- What you have to do -
The answer must consist solely of the lines from the line with "This screenshot has height=784, width=1523." to the final line of the data below, reproduced exactly, pictures omitted.

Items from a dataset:
= = = = = = =

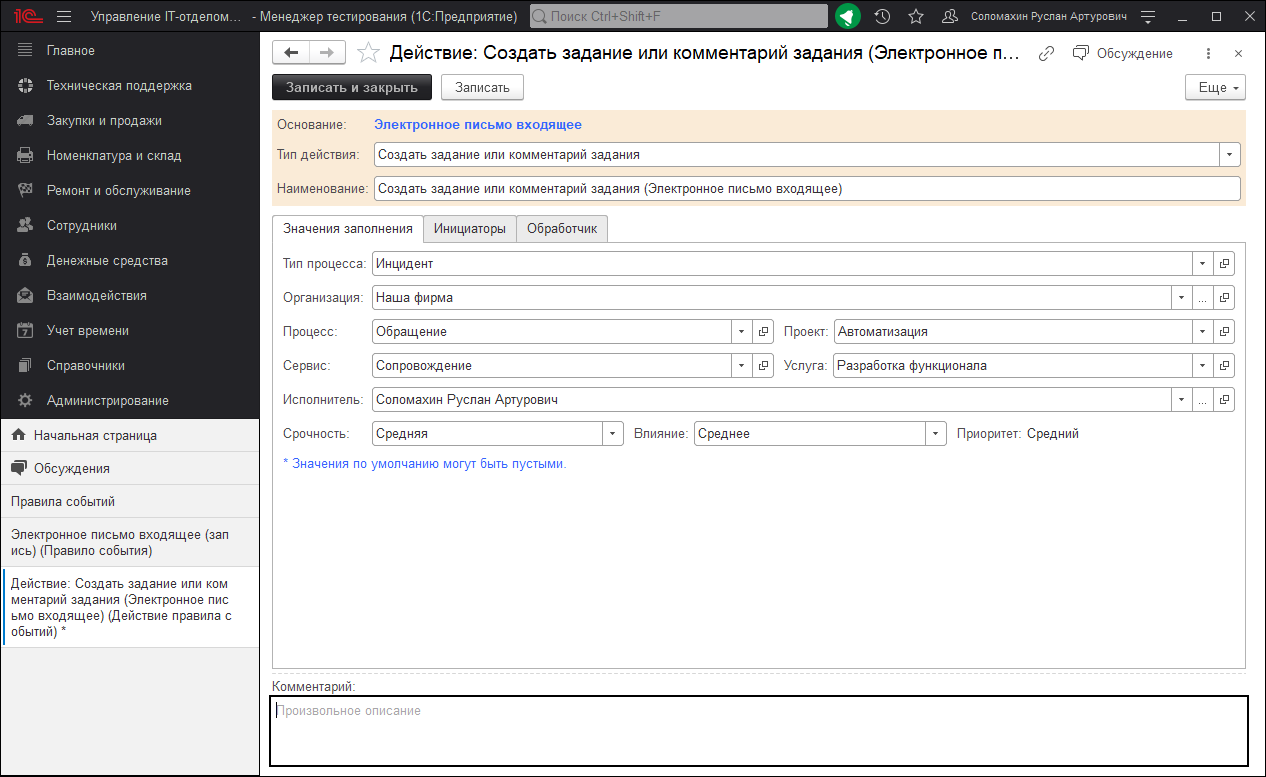Open the Влияние dropdown

935,433
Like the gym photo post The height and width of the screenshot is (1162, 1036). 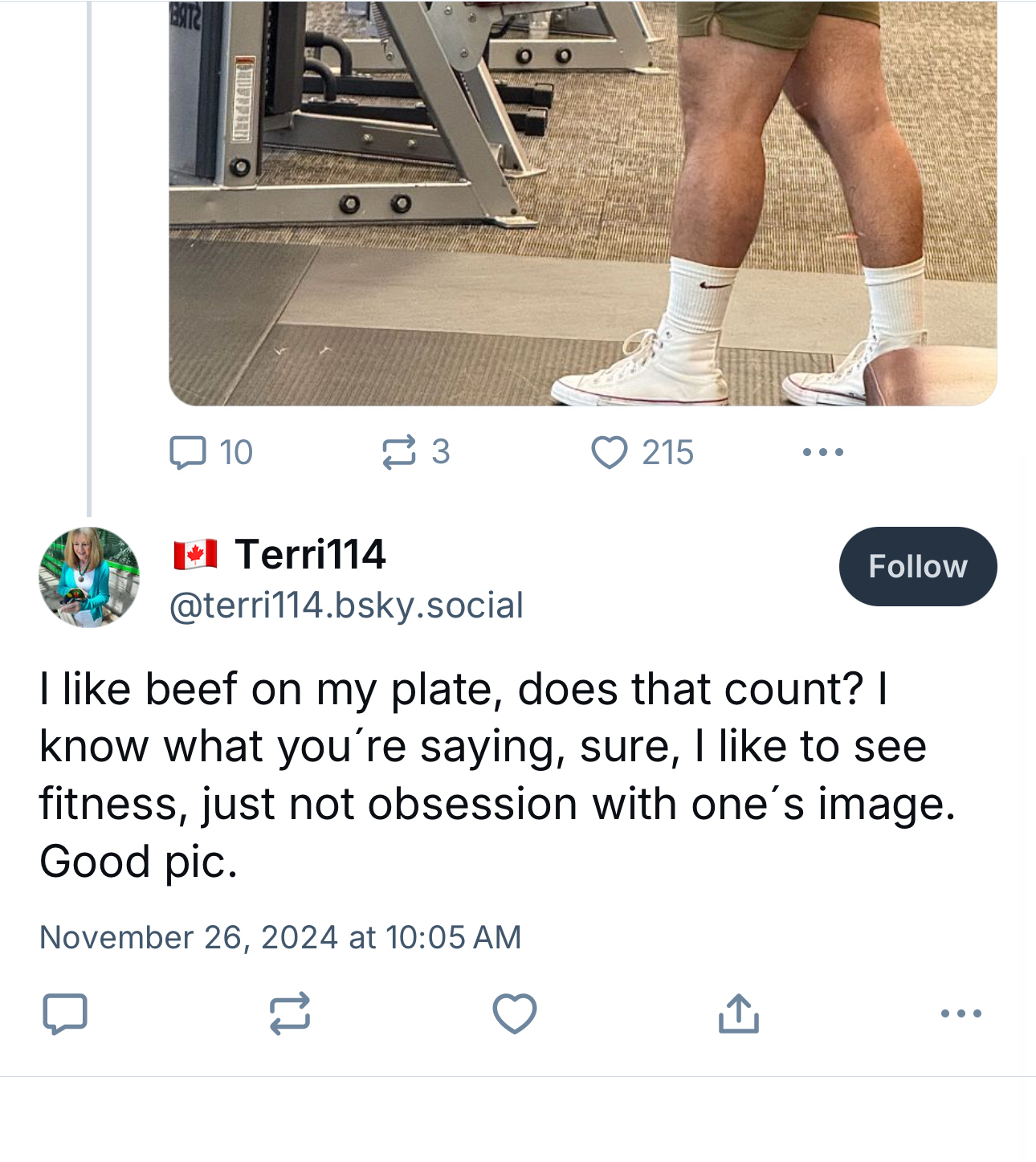tap(610, 452)
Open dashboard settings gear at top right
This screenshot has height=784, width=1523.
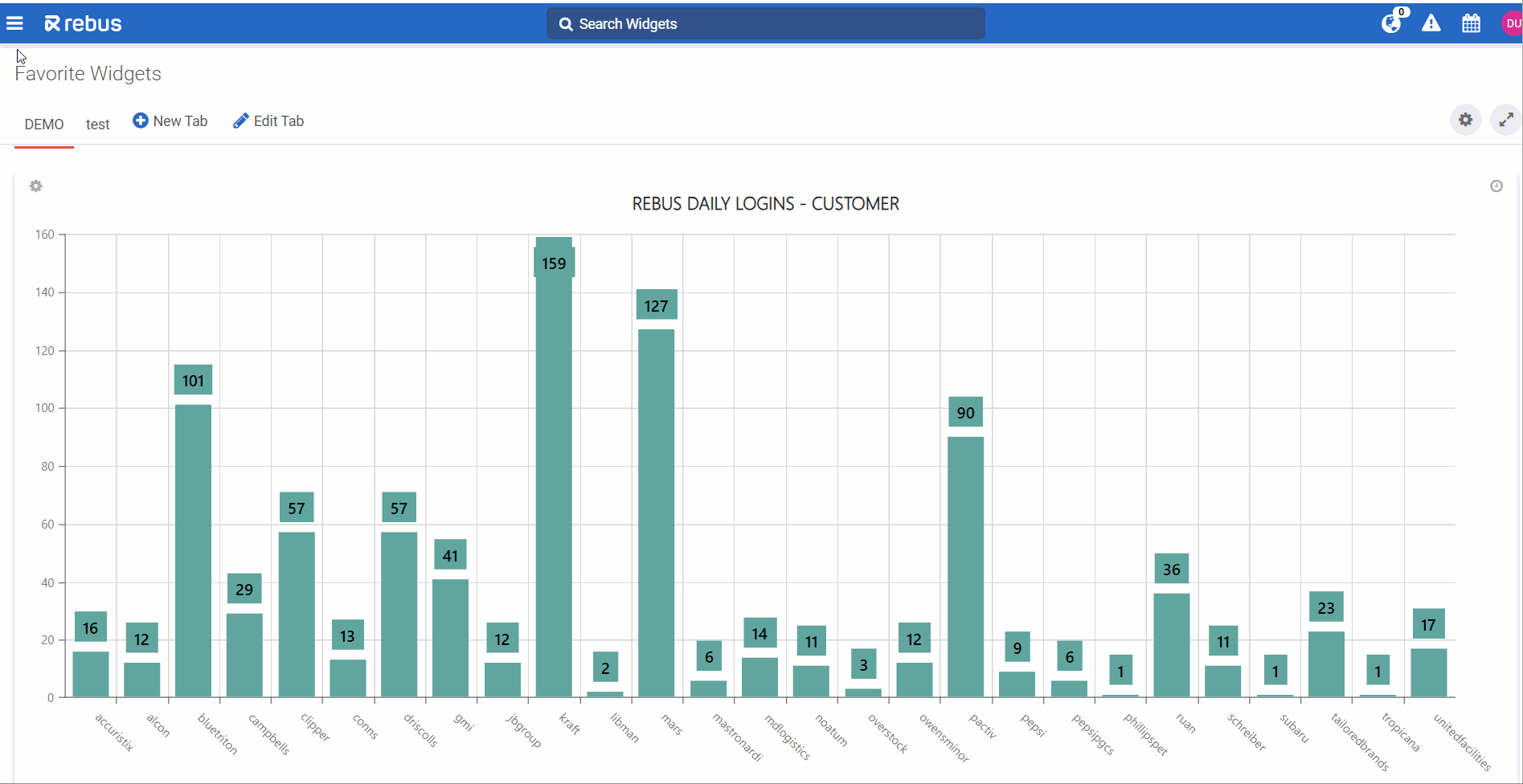tap(1466, 120)
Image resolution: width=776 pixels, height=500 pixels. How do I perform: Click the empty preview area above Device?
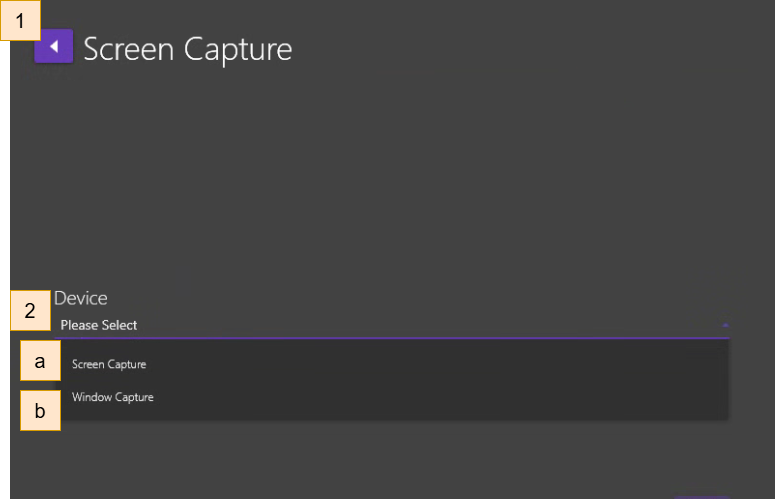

= = = = = = =

- Problem solution -
This screenshot has height=784, width=1523.
tap(1466, 120)
Image resolution: width=776 pixels, height=500 pixels. How do I perform: Click the empty preview area above Device?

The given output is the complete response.